- Aim:
Rewrite the lines starting at the one containing "Task: Go to next page arrow" and ending at the one containing "Action: 181,67", swapping "arrow" for "button" and changing nothing else. Leave the pictures out.

>> Begin Supplied records

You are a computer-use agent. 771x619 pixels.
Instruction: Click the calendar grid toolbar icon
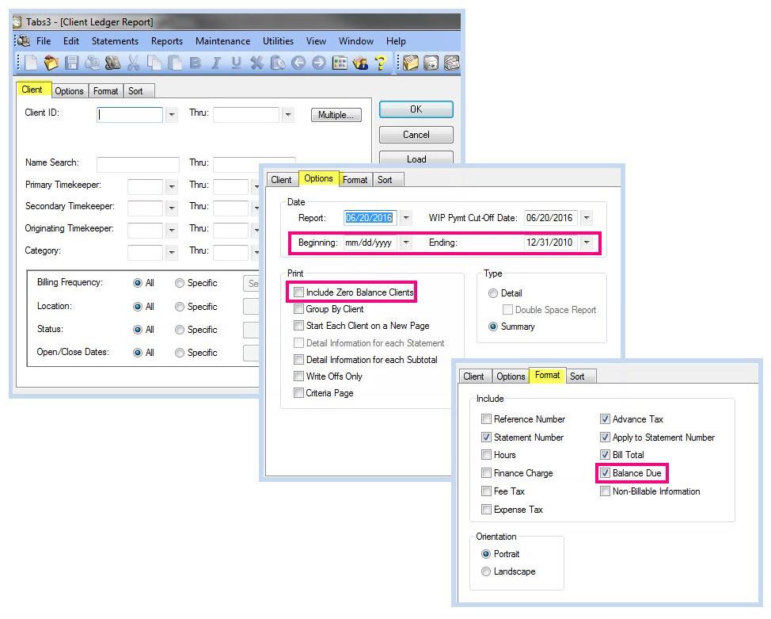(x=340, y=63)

>> End Supplied records
>> Begin Supplied records

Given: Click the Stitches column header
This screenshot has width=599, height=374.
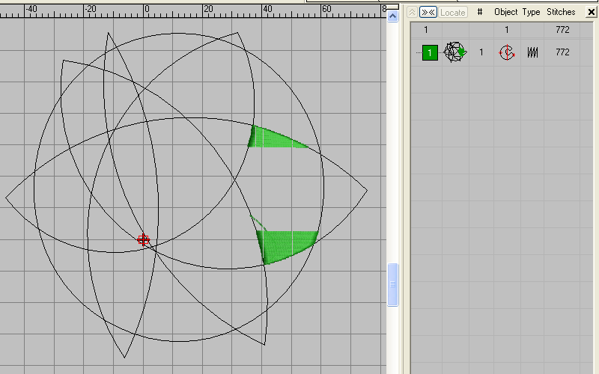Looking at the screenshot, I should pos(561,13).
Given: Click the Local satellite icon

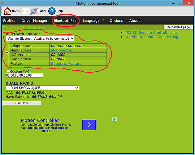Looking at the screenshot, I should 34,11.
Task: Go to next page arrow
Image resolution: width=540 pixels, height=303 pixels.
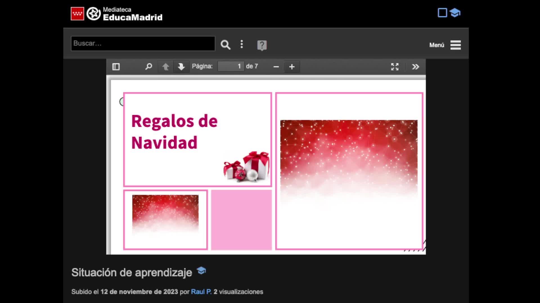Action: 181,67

>> End Supplied records
>> Begin Supplied records

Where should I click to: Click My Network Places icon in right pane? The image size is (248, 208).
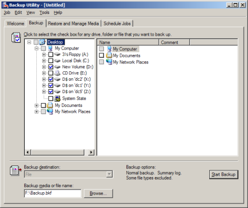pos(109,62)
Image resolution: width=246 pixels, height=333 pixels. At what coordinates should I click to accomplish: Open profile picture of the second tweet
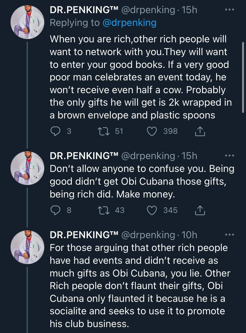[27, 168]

>> End Supplied records

- Task response:
Task: Go to next page button
Image resolution: width=540 pixels, height=303 pixels.
Action: 181,67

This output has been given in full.